── INPUT RECORDS ──

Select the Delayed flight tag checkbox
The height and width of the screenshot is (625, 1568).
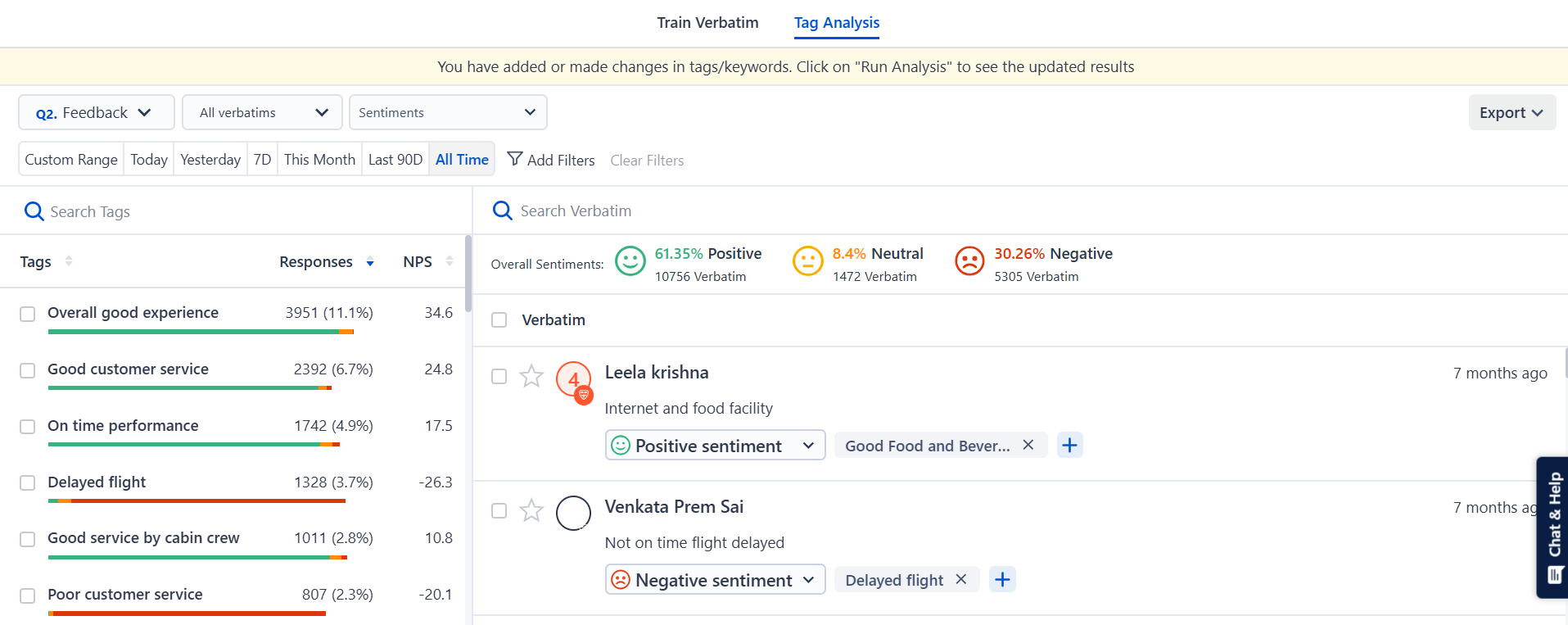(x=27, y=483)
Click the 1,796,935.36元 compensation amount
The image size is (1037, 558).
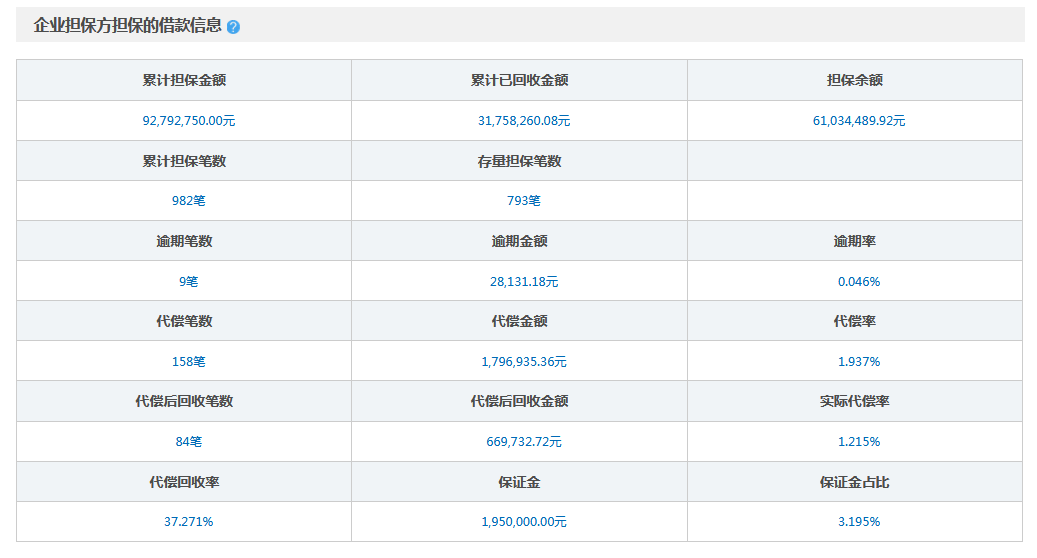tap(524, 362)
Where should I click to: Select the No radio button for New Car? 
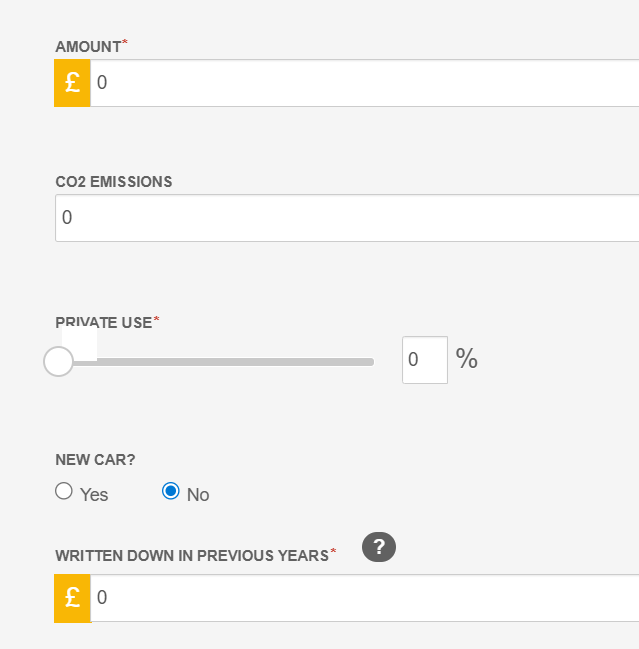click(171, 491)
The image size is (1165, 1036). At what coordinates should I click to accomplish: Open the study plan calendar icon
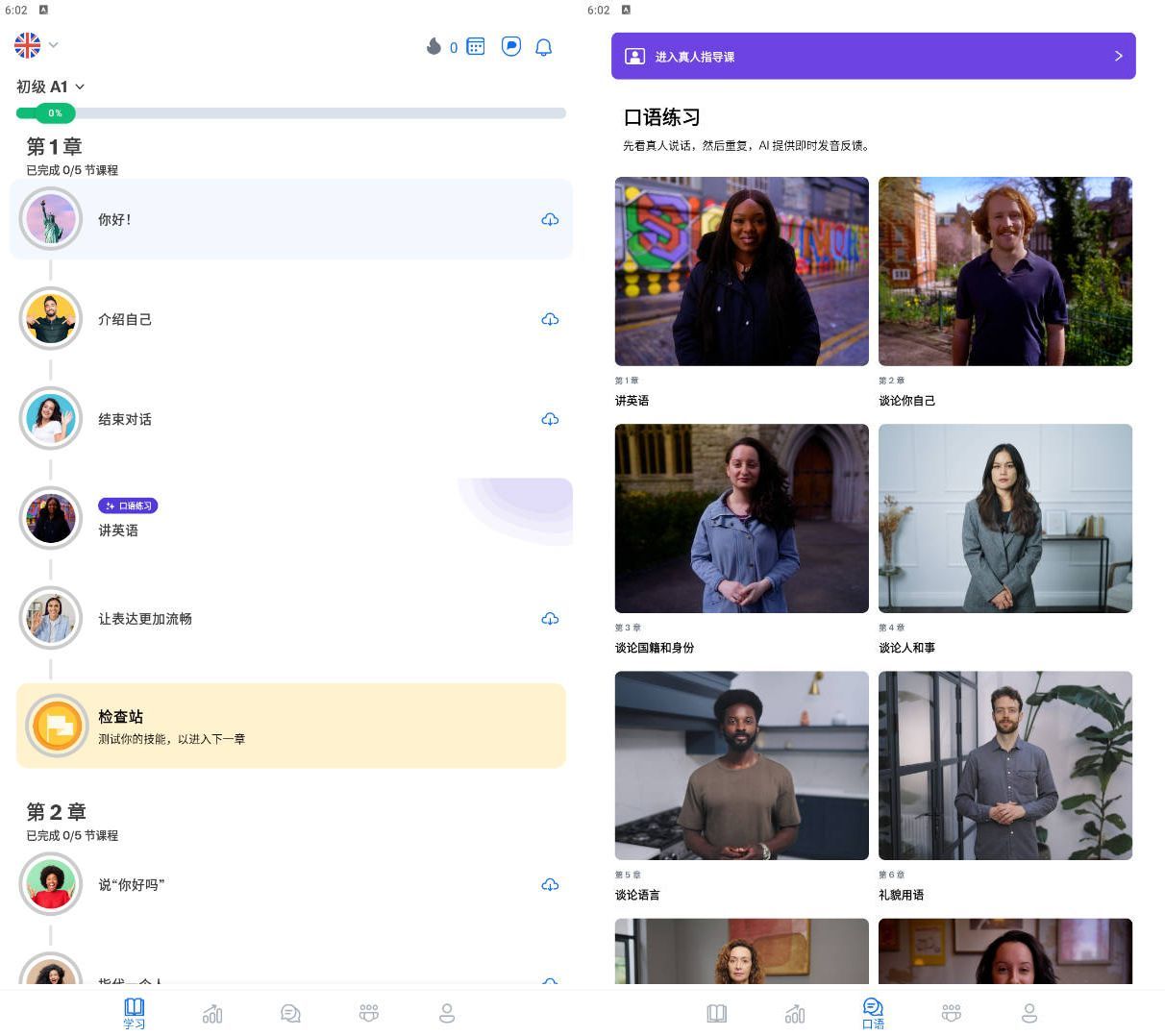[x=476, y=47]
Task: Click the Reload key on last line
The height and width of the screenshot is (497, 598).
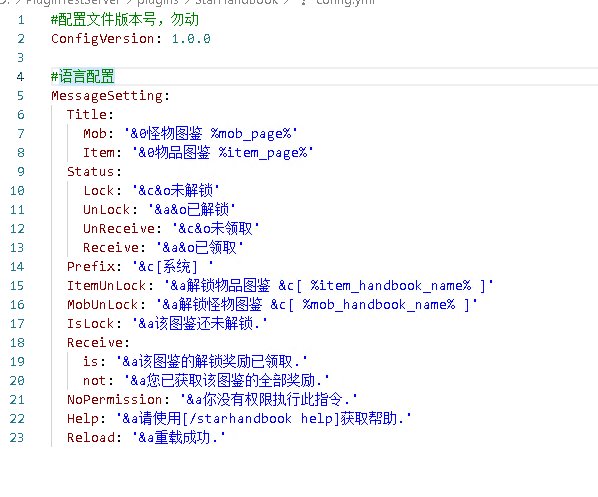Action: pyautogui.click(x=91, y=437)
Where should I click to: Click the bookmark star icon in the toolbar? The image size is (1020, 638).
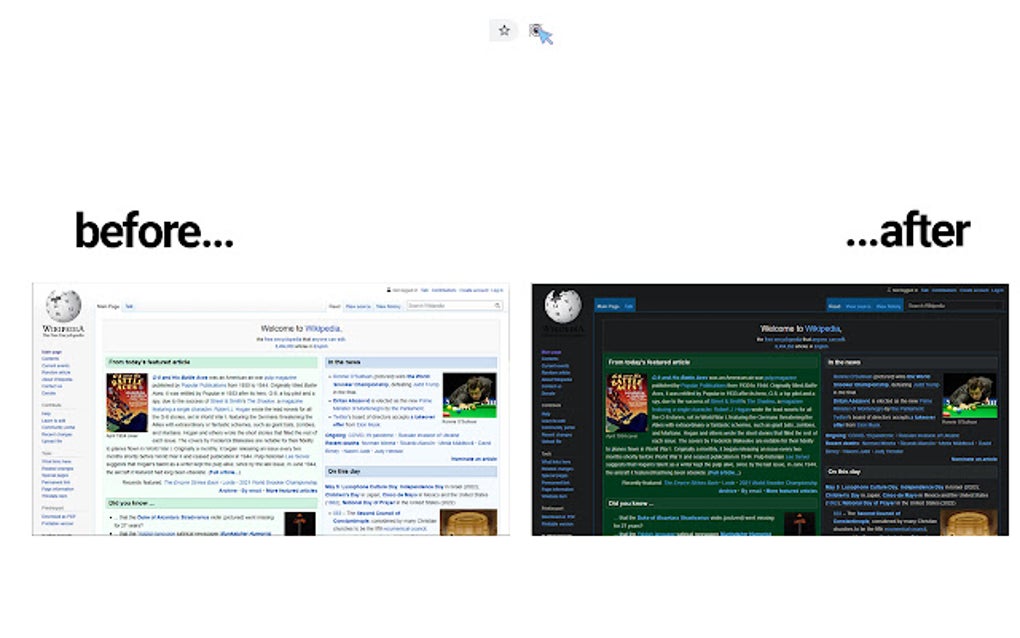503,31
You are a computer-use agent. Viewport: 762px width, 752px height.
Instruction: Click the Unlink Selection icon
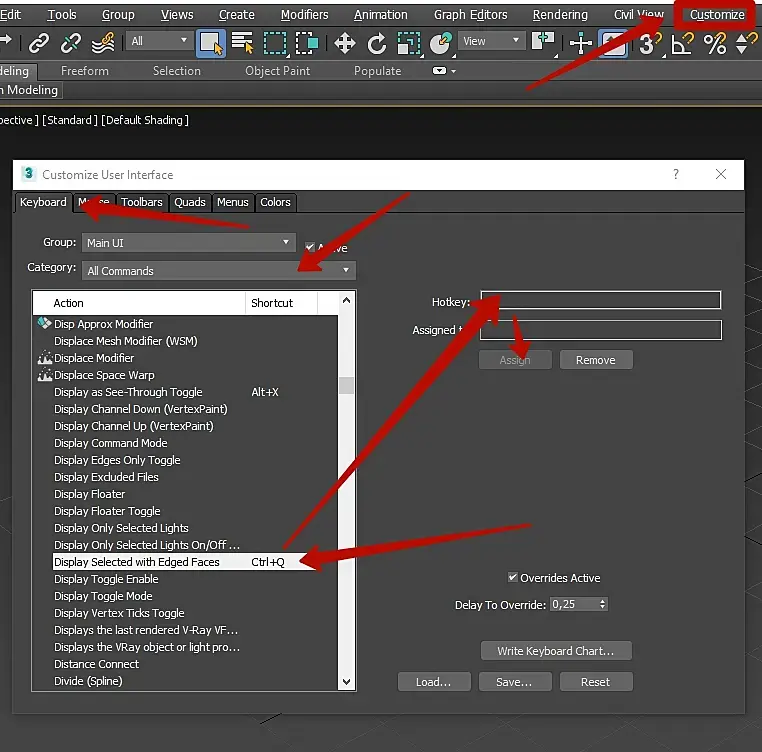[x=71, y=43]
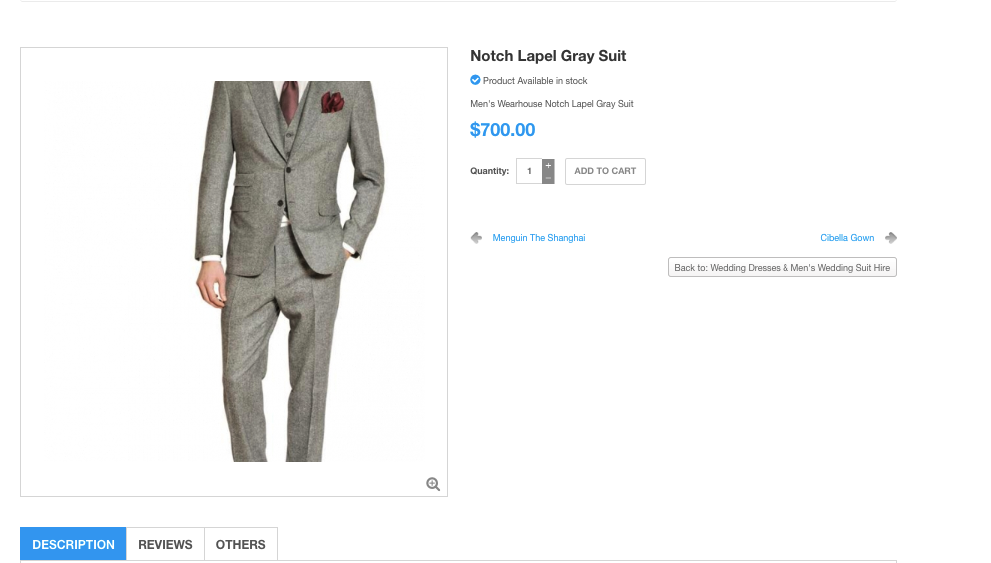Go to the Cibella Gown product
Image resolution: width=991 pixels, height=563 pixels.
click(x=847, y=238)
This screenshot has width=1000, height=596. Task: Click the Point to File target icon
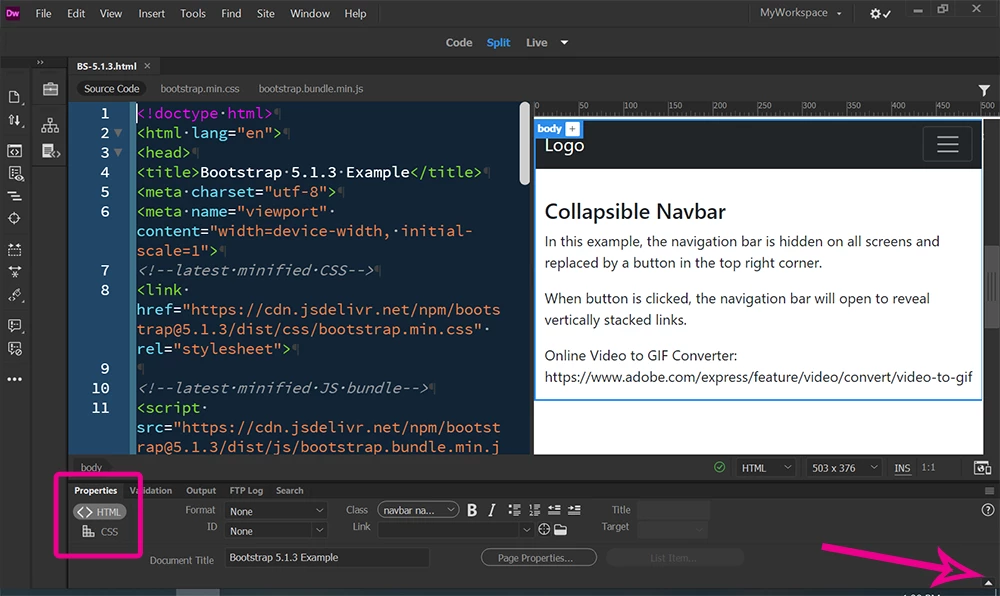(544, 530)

───

PROBLEM STATEMENT —
Repeat exactly the lines from the one holding "Where should I click to: Click" through the last line of the entries, both included; the pictures do not belong in the copy.

RESULT OF THIS EXERCISE —
Where should I click to: Click the bookmark star icon in the toolbar? The image size is (1020, 638).
503,31
You are a computer-use agent. Viewport: 762px width, 752px height.
Instruction: Click the Unlink Selection icon
[x=71, y=43]
Go to the Cibella Gown product
Image resolution: width=991 pixels, height=563 pixels.
click(x=847, y=238)
This screenshot has width=1000, height=596. Task: Click the Point to File target icon
(544, 530)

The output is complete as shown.